» **Problem description**:
Pull out every line from the rows below that contains the word "computer", matching case, and copy each one.

» **Supplied entries**:
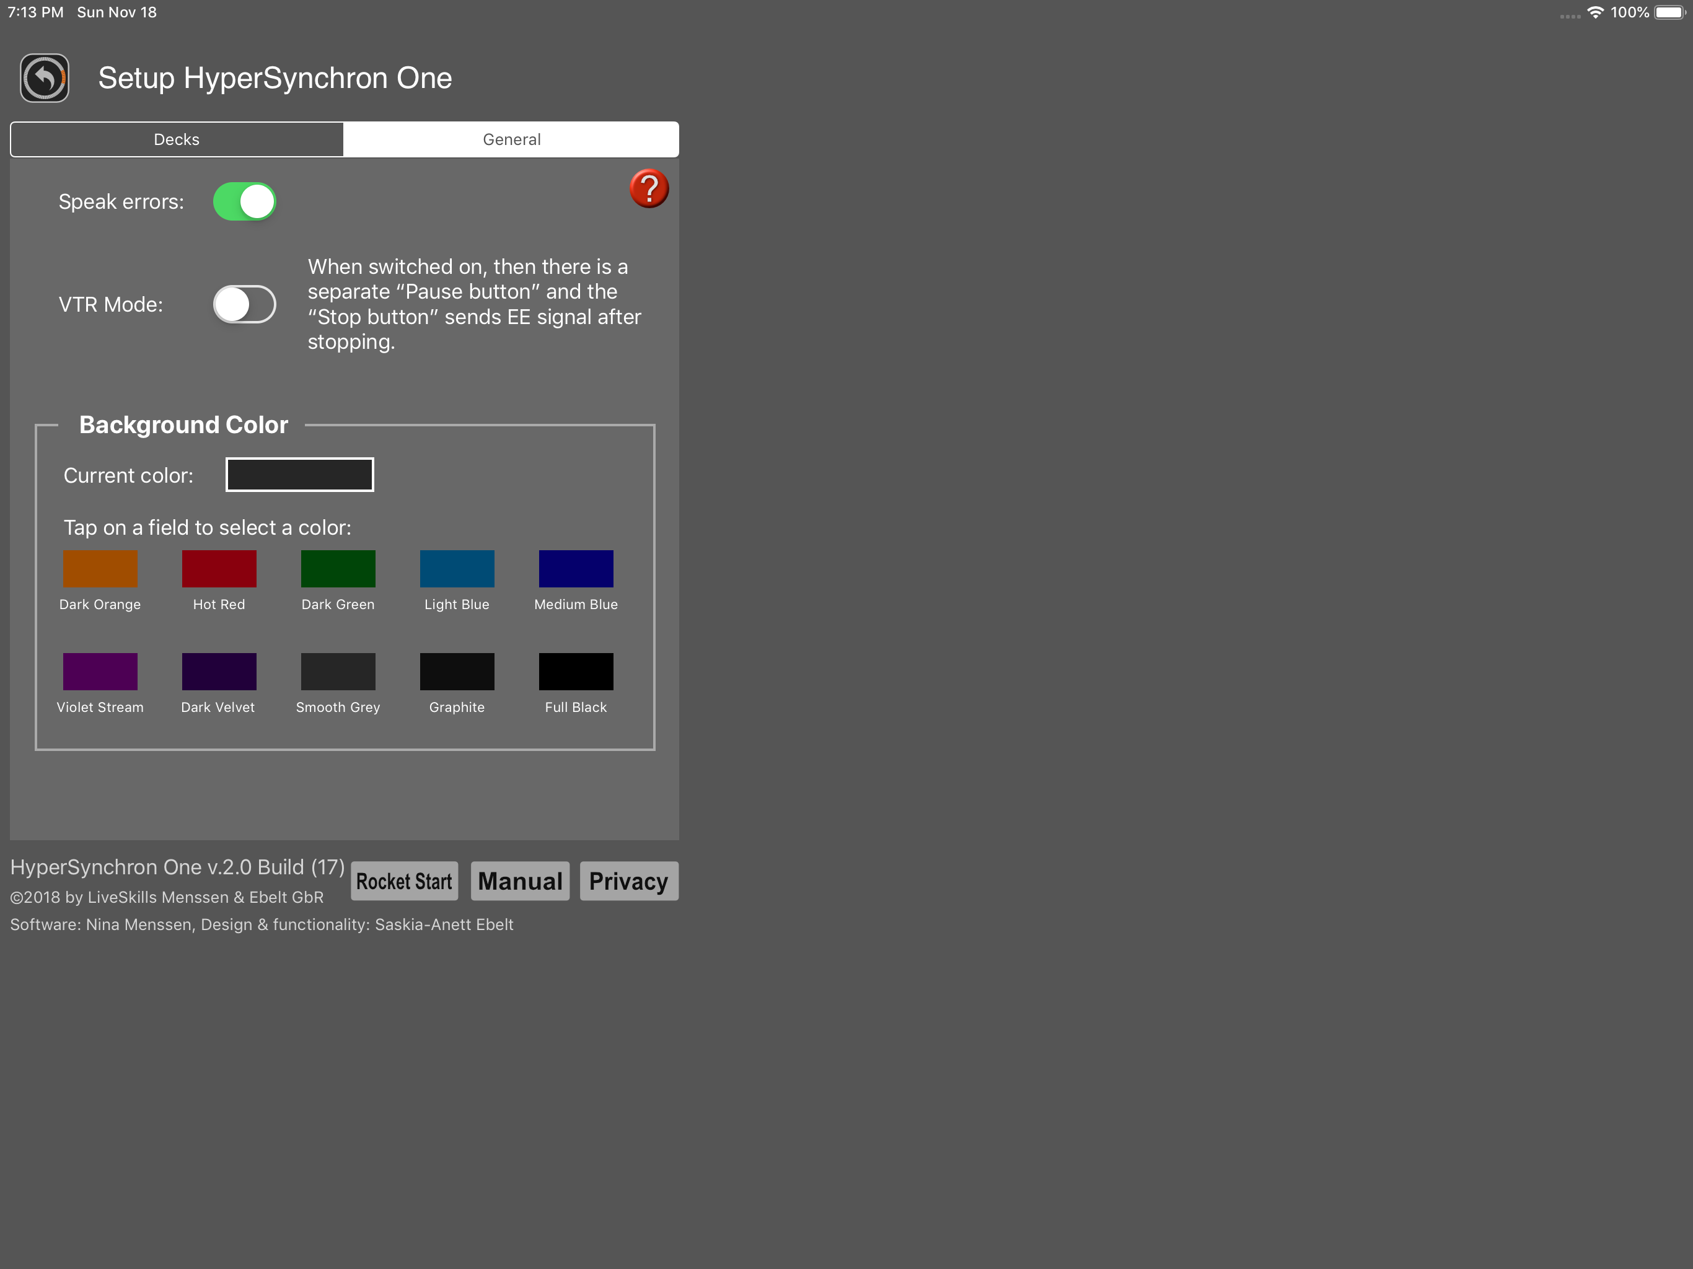
Task: Switch to the Decks tab
Action: point(177,139)
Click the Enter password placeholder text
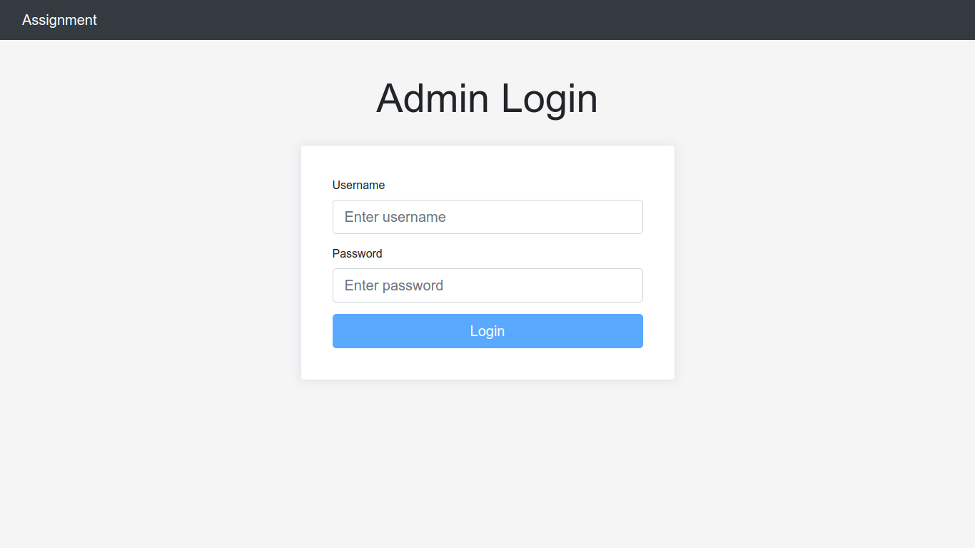Image resolution: width=975 pixels, height=548 pixels. 393,285
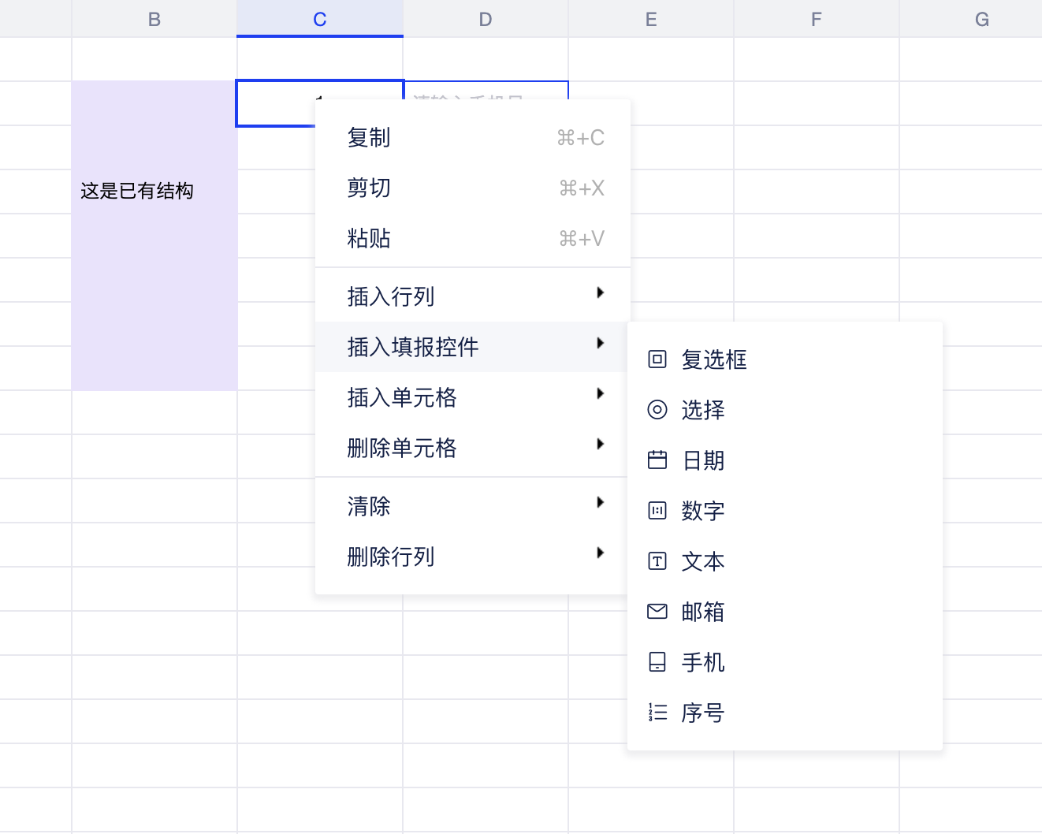1042x834 pixels.
Task: Select the 序号 sequence list icon
Action: coord(657,712)
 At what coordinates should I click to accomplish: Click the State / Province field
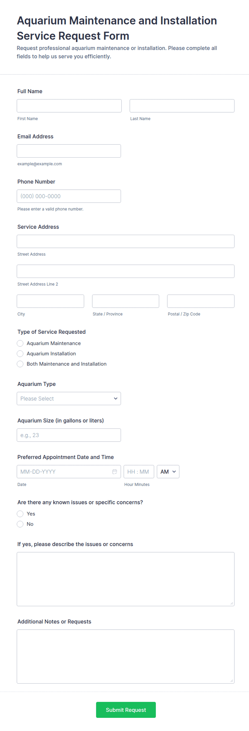point(126,301)
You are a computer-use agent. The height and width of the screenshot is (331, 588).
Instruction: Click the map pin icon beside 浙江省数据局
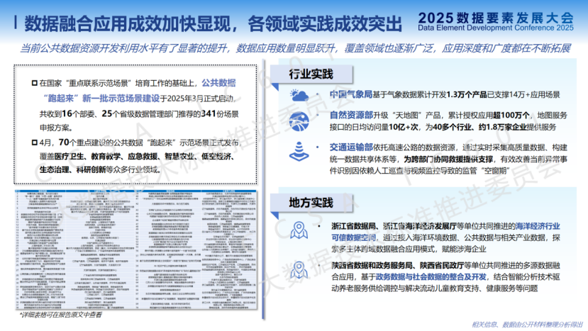[299, 230]
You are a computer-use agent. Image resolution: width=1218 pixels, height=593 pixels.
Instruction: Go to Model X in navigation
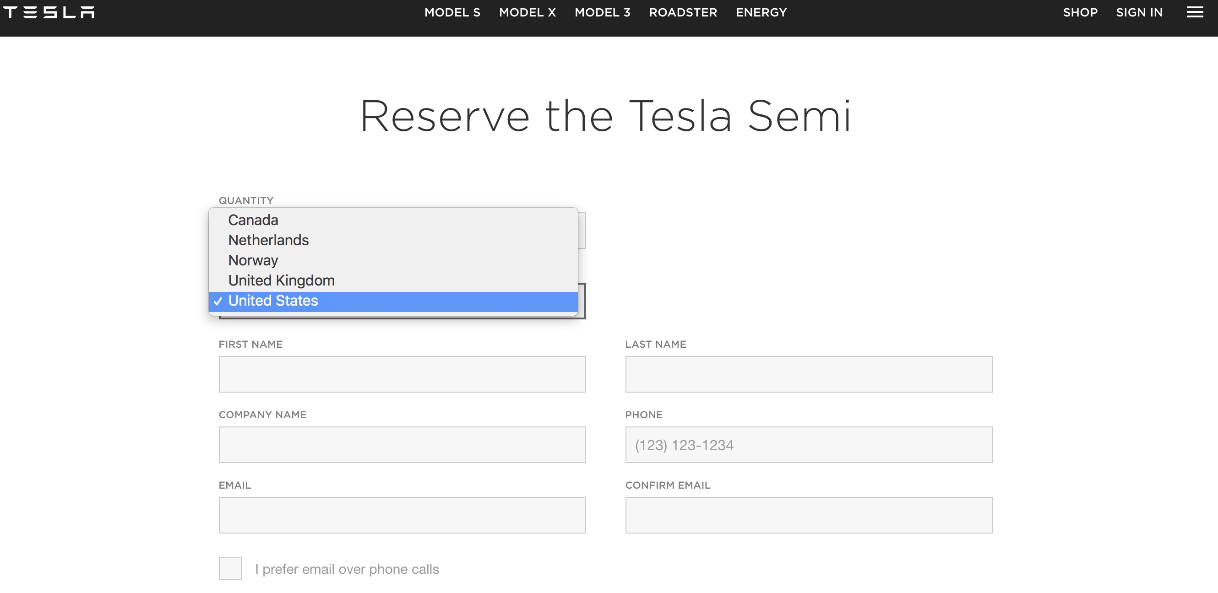tap(527, 12)
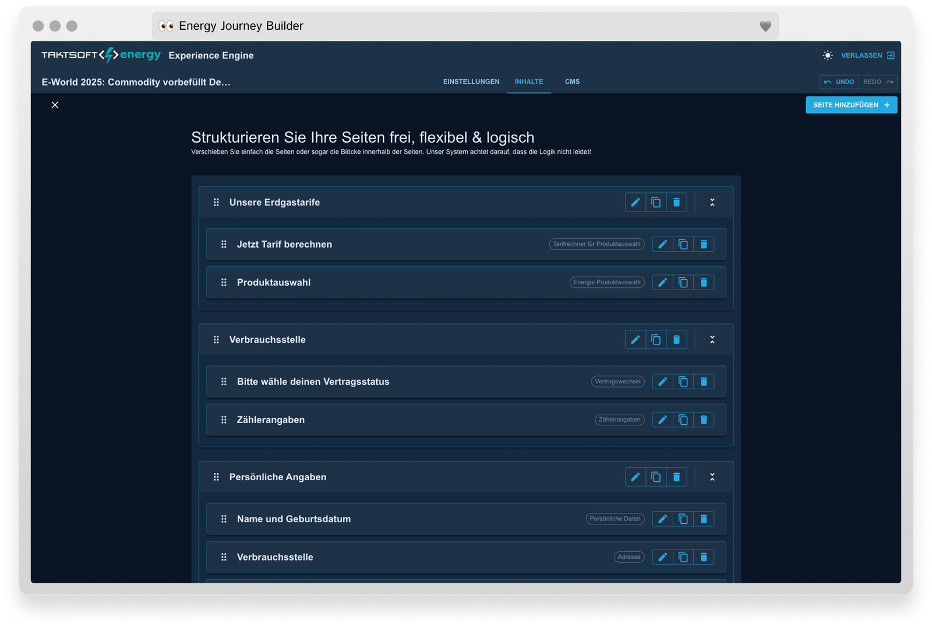Image resolution: width=932 pixels, height=627 pixels.
Task: Click drag handle of Bitte wähle deinen Vertragsstatus
Action: [224, 382]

» **Solution to this problem**:
You are a computer-use agent. The height and width of the screenshot is (331, 588).
You are a computer-use agent. Image resolution: width=1218 pixels, height=593 pixels.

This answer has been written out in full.